(What this task involves):
Would you retype the lines from the one that holds "You are a GUI" to the final line of the entries below, both ends included and exactly as written, but without pictures?

(Exercise materials):
= Beginning of Section =

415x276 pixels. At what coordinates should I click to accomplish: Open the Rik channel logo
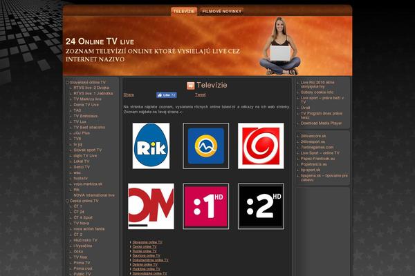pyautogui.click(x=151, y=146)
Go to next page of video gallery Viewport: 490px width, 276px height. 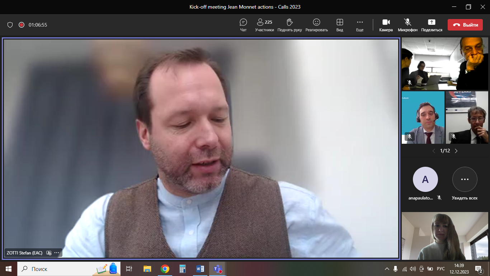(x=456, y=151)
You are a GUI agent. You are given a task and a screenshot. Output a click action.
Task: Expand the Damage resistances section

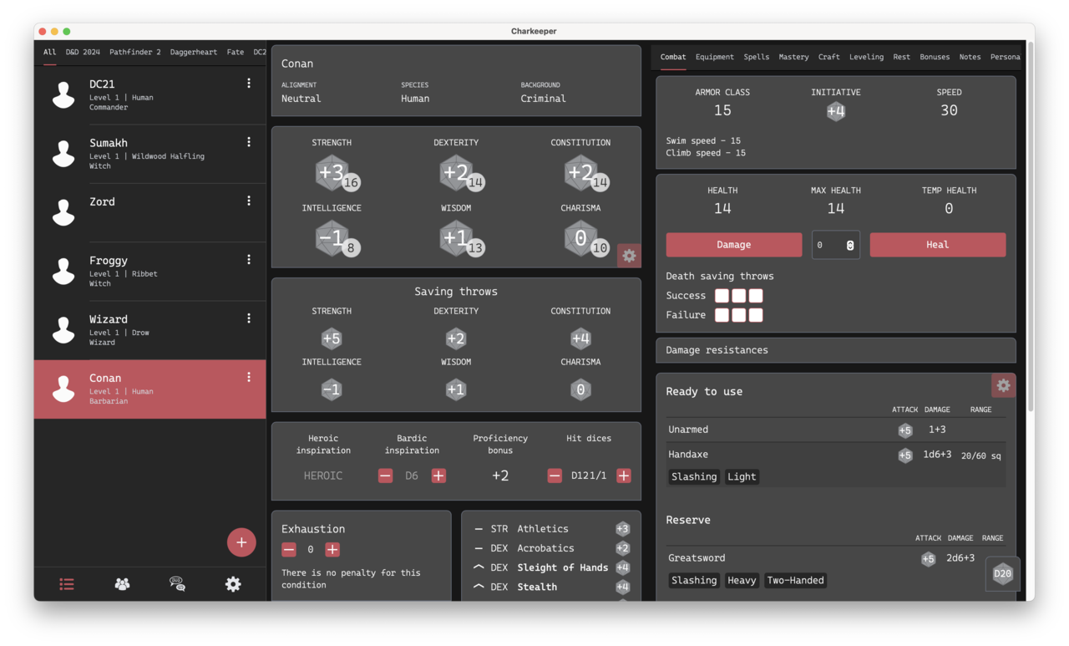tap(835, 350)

= End of Section =

(Response box):
You are a GUI agent. You are given a task and a screenshot. Output a click action.
Task: Expand the Damage resistances section

tap(835, 350)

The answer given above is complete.